Material and methods: A group of 16 primary care physicians were offered the option of participating in a training program consisting of 2 talks-workshops, the provision of up-to-date information on SAHS and a form for making referrals according to an established protocol, and the opportunity to contact the sleep department at our hospital directly. Twenty-one primary care physicians who did not receive training served as the control group. We gathered data on the quantity and quality of referrals made by both groups for the period January through June 2005 and 2006, and recorded the number of both SAHS diagnoses made and patients prescribed treatment with continuous positive airway pressure. Data were analyzed in function of the primary care population assigned to each group.

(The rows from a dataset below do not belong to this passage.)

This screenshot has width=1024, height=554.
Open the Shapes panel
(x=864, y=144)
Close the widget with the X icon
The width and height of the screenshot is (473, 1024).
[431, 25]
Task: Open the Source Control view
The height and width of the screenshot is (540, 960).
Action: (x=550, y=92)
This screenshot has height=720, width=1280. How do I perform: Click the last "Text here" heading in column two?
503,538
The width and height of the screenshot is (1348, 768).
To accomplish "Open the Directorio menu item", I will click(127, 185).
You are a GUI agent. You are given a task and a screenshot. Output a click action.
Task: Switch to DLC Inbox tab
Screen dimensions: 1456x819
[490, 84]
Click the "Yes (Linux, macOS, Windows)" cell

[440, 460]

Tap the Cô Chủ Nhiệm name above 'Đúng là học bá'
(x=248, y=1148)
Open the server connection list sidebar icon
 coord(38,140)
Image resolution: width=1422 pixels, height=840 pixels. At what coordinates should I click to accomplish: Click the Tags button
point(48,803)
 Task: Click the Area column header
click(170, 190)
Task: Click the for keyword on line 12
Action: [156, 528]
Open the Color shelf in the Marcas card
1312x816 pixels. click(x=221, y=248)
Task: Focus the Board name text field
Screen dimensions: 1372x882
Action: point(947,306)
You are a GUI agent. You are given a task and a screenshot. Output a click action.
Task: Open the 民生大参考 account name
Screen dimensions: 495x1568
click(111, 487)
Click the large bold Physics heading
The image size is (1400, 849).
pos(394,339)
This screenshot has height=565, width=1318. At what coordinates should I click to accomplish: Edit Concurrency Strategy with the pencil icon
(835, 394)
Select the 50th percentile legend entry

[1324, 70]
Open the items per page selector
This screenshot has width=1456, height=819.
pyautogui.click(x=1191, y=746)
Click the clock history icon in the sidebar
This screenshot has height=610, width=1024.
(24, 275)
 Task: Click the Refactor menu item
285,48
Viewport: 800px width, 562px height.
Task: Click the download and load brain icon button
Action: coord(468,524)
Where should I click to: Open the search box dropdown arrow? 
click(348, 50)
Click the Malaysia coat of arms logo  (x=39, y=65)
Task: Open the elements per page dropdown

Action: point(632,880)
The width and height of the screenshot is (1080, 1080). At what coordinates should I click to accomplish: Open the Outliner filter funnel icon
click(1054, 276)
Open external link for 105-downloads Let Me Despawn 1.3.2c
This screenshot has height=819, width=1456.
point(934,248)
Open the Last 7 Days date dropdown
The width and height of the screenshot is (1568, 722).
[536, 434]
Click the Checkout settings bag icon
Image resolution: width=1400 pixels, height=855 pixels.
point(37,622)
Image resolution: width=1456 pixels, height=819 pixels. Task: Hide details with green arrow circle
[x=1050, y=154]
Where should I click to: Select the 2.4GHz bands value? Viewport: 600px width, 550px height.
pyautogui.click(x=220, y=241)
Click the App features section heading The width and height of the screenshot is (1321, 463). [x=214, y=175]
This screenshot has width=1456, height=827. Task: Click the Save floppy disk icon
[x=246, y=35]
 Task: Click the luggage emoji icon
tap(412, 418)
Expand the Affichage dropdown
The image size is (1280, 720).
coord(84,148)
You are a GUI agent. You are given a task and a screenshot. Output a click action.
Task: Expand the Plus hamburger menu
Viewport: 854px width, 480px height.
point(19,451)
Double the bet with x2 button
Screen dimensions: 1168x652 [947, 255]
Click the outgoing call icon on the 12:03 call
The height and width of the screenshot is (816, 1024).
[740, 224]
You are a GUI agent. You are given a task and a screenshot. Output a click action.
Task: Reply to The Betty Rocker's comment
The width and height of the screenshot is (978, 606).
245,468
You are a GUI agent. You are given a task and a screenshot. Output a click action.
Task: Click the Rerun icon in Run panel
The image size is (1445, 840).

Results: The training program was completed by 81.3% of the physicians. The number of referrals made by the training group increased 2.38-fold after the program (intergroup comparison, P=.0001). There was also a 2.36-fold increase in the percentage of cases of SAHS detected in the population (P=.0008), a 1.85-fold increase in the percentage of serious cases detected (P=.001), and a 2-fold increase in the number of patients prescribed continuous positive airway pressure (P=.009). Agreement between the data gathered by the physicians and the sleep specialist was significantly higher in the training group for all the items studied.
Conclusions: The implementation of a training program on SAHS aimed at primary care physicians improved both the quantity and quality of referrals made due to suspected SAHS.